Везде в Варзуге - ив чисто подметенных проулках, и в ровном порядке старых домов, и в тщательно выполотых, обихоженных полях, и в том, как отстояли варзужане, не дали снести главную гордость села, вековечный памятник мастерства и высокого вкуса их предков - церковь Успения,- чувствовал я привычку к основательности, к упорному труду, потому что именно труд был неизменной основой здешней жизни. Труд на полях, в лесу, на покосе, летом - в море, зимой - на торосах... И хотя временами он оказывался тяжек и неподъемен, хотя часто - слишком часто! - видели они, что не получают за него ничего, что их обсчитывают и обделяют,- жизнь свою они не мыслили без труда. И, может, поэтому так переживали, что молодежь, оторванная от дома, учившаяся в интернате, равнодушно, а то и с презрением относится к тому, чем наполнена их жизнь.
Люди эти любили свою землю, свое море; любили за красоту и неподатливость человеку, у которого в этом вечном преодолении природы и самого себя вырабатывался такой же упорный, такой же крепкий и основательный характер, заставляющий делать на совесть все, за что бы человек ни взялся...

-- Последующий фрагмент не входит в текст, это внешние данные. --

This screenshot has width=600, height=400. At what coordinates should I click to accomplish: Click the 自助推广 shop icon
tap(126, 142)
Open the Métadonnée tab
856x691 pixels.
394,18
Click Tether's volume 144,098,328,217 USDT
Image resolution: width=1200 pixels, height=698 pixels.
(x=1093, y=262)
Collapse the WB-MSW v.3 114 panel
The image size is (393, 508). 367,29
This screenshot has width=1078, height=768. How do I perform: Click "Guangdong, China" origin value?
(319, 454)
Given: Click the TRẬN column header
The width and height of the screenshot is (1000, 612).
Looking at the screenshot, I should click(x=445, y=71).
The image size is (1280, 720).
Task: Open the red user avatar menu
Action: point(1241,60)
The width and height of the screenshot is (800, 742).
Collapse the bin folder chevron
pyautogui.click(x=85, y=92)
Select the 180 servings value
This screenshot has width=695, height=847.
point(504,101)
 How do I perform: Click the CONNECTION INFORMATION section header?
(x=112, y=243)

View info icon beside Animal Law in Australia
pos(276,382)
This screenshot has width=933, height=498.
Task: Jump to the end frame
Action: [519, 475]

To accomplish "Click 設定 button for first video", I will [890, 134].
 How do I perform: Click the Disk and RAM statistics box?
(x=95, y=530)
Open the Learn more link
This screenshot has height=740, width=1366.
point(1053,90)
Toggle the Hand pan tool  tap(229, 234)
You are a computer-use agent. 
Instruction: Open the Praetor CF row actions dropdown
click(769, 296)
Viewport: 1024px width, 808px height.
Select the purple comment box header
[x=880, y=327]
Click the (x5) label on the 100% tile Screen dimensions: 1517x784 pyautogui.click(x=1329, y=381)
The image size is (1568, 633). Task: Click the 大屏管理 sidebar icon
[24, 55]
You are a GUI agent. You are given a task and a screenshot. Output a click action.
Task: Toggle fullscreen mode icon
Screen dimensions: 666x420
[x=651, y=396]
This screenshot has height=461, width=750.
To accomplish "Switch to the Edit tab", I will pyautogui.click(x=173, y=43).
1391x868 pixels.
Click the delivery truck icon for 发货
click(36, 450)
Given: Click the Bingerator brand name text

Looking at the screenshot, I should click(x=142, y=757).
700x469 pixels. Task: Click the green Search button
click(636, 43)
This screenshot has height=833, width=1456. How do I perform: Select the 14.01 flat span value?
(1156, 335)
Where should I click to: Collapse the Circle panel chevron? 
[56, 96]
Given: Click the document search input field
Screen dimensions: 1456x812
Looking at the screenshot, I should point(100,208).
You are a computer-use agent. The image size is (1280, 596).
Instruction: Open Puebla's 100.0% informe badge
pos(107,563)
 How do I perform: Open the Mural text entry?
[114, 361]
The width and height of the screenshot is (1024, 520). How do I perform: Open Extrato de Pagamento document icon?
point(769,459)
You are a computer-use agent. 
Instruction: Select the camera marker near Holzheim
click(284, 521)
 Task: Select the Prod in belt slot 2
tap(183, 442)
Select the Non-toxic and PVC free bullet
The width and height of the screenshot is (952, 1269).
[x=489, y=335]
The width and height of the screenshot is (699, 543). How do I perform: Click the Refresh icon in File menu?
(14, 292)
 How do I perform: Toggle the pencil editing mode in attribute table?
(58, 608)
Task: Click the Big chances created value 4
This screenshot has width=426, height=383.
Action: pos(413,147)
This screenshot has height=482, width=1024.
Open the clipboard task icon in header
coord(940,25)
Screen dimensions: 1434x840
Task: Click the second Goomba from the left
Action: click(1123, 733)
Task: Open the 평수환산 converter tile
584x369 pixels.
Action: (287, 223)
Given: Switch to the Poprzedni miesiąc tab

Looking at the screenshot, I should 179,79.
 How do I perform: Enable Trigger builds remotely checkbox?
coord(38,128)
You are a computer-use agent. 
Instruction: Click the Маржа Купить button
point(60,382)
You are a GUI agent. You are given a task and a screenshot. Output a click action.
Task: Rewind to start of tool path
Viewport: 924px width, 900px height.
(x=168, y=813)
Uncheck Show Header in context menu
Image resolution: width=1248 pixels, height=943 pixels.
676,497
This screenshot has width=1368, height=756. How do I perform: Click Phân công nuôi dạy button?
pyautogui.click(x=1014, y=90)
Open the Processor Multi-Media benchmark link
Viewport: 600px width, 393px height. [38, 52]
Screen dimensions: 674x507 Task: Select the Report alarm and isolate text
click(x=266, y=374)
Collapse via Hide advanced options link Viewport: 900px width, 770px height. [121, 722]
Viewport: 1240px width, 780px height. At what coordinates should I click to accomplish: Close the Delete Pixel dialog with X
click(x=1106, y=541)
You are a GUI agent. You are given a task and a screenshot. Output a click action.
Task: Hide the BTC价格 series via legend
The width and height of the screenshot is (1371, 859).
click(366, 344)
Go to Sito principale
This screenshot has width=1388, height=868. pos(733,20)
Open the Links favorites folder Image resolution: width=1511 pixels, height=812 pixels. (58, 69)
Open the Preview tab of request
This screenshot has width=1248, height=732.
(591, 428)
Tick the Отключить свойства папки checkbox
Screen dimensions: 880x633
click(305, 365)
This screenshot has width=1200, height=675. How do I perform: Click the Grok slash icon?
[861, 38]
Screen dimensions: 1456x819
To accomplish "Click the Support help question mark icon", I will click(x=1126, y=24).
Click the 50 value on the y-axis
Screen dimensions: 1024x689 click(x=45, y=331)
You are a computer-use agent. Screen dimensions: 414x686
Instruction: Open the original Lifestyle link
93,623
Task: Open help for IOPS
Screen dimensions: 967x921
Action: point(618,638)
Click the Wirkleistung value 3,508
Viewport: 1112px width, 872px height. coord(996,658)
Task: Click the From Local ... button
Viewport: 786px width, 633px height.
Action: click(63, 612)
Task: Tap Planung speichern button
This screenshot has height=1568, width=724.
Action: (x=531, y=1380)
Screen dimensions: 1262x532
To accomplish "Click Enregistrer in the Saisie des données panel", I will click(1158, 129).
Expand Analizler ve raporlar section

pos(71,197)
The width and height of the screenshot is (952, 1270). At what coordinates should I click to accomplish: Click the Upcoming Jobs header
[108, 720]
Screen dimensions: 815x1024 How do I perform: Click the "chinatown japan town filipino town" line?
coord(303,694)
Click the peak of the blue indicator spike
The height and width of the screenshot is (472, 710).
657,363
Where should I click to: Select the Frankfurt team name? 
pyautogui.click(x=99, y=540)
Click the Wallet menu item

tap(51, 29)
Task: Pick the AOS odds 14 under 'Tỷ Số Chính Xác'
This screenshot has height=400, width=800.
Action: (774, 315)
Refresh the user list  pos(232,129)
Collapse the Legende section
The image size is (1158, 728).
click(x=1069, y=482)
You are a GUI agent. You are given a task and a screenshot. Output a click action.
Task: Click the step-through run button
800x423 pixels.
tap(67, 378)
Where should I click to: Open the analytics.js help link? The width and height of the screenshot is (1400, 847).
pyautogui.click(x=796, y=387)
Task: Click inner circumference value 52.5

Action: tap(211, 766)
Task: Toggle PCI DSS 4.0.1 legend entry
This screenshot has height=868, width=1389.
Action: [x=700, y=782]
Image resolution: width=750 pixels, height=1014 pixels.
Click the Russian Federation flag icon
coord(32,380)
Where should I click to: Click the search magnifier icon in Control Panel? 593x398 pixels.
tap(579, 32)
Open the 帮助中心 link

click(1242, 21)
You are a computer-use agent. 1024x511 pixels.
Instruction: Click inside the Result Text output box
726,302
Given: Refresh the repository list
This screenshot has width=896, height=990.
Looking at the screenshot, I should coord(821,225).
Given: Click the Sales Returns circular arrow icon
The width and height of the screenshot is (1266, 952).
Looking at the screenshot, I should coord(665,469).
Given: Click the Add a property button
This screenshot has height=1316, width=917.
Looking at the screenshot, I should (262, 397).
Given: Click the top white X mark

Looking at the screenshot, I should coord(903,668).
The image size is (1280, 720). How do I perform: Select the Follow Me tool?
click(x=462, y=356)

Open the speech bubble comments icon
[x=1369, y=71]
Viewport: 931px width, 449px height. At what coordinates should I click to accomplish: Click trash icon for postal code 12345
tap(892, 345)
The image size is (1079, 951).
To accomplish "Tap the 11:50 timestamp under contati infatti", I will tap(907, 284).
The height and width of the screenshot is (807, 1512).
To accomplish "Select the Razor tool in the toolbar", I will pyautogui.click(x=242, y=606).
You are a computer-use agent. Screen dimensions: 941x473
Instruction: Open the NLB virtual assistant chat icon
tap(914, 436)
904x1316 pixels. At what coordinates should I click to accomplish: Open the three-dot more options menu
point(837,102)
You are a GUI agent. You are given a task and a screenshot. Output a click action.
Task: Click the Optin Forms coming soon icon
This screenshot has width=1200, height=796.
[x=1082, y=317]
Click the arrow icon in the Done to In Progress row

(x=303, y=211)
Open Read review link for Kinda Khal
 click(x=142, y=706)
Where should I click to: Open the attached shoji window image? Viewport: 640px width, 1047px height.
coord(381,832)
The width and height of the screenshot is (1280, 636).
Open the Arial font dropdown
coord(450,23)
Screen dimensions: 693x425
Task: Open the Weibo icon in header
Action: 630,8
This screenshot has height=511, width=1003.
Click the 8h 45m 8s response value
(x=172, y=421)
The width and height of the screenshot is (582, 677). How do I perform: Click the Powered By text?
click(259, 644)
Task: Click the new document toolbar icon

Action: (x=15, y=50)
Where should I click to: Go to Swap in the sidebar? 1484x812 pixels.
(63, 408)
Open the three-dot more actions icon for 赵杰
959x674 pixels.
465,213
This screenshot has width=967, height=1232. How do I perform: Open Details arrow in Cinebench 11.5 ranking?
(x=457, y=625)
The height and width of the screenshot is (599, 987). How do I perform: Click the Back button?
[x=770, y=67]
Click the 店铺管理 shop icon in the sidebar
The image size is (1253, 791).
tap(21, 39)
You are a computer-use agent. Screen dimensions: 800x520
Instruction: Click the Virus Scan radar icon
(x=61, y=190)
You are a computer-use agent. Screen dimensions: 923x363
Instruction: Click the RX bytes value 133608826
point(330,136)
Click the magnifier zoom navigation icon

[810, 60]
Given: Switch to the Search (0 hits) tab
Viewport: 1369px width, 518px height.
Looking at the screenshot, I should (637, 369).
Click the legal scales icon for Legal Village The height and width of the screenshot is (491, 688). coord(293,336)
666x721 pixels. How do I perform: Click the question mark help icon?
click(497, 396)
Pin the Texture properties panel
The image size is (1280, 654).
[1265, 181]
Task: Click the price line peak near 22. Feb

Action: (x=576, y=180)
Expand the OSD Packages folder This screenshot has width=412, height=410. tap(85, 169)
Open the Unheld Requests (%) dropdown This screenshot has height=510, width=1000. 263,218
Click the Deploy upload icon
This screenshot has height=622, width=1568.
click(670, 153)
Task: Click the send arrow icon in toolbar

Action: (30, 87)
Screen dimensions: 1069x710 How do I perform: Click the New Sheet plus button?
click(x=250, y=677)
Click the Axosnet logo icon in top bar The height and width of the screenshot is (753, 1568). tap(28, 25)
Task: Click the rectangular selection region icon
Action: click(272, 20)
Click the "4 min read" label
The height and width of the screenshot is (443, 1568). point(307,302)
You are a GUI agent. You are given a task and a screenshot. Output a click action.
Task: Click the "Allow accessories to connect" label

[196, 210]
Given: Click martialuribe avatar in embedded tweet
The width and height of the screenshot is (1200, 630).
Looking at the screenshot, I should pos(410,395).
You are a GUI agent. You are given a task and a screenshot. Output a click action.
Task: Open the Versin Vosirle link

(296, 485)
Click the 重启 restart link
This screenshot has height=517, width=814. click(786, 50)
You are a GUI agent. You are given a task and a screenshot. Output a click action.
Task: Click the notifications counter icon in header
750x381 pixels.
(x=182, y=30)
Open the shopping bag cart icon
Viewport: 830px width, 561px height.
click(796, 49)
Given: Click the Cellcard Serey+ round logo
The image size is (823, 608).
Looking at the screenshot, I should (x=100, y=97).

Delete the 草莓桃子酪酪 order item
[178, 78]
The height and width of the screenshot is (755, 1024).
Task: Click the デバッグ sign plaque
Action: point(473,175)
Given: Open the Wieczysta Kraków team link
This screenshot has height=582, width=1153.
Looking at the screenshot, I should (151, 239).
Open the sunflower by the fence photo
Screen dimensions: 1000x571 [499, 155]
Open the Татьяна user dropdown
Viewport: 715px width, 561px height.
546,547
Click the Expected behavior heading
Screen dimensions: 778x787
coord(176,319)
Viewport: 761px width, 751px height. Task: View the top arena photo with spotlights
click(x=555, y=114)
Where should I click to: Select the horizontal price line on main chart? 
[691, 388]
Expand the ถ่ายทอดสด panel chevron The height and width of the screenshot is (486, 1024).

И, вспоминая о Варзуге здесь, в Пялице, я подумал, что такие древние центры Севера, каким было это старинное красивое село, по сравнению с другими селами - с той же Пялицей, Кузрекой, Порьей Губой - с течением времени обрели особый "запас прочности", помогающий им сопротивляться процессам, которые подтачивают и уничтожают Берег, хотя на всем его пространстве проявляются они в общем-то одинаково.
5.
Утром, когда я еще только умывался, появился Тарабарин. Несмотря на ранний час, вид у него был уже достаточно оживленный.
- Ну как, отдохнули? - приветствует он меня.- Давайте завтракайте и собирайтесь - пришли с Бабьего, скоро назад...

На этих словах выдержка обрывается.